Maradona rebateu as críticas que são feitas a ele devido à suposta inexperiência: "Acho graça dos que falam de minha inexperiência (como técnico). Tenho quase 20 anos na seleção argentina (como jogador). O futebol não mudou. A água quente já foi inventada. Não acredito que alguém me surpreenda com alguma coisa". O ídolo argentino, campeão Mundial no México-1986 diz ainda estar "muito tranqüilo, porque tenho a meu lado Carlos (Bilardo, novo diretor de seleções)", que o dirigiu naquela Copa do Mundo.

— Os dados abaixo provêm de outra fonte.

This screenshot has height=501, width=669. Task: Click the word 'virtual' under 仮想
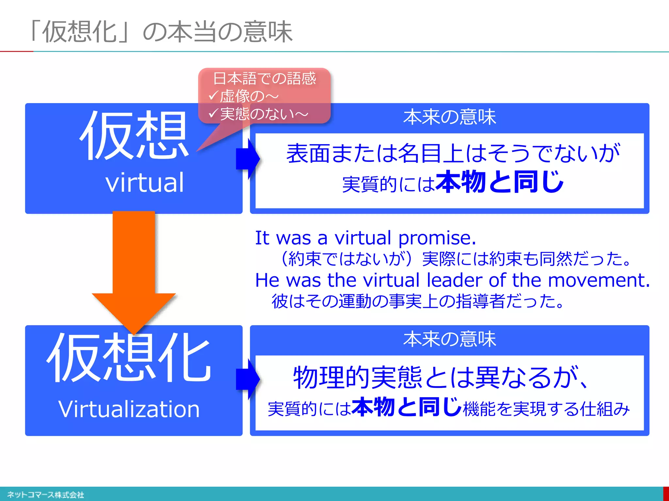tap(145, 183)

Segundo o presidente da Associação do Futebol da Argentina (AFA), Julio Grondona, a escolha de Maradona é uma tentativa de recuperar a mística da equipe. "O que eu gostaria que esta seleção tivesse? O mesmo que as seleções (campeãs) de 86 e 78. Que tenha sucesso, resultados e um bom nível competitivo", afirma o dirigente. A estréia de Maradona como técnico será no amistoso contra a França, em fevereiro, em Marselha. Mas não está descartada sua presença no banco contra a Escócia, em Glasgow, no dia 19 de novembro. Amistoso em que o time será dirigido por Sergio ‘Checo’ Batista, técnico das seleções de base que conduziu a Argentina ao título nos Jogos Olímpicos de Pequim.
Maradona, que hoje completa 48 anos, volta a ter participação importante no selecionado argentino 14 depois de seu adeus como atleta, quando foi flagrado com efedrina no Mundial dos Estados Unidos-1994. Seu principal desafio será classificar a seleção para a Copa do Mundo da África do Sul-2010. "Há um antes e um depois de Maradona no futebol argentino", destaca Grondona.
Carlos Bilardo, que assessorará Maradona na nova missão, disse que "Diego merece dirigir a seleção, (mas) agora terá que demonstrar que pode ser técnico". O novo treinador substitui Alfio Basile, que renunciou depois de uma série de críticas ao desempenho da equipe nas Eliminatórias Sul-Americanas, em que a Argentina ocupa a 3ª colocação, com 16 pontos, atrás de Paraguai (23) e Brasil (17).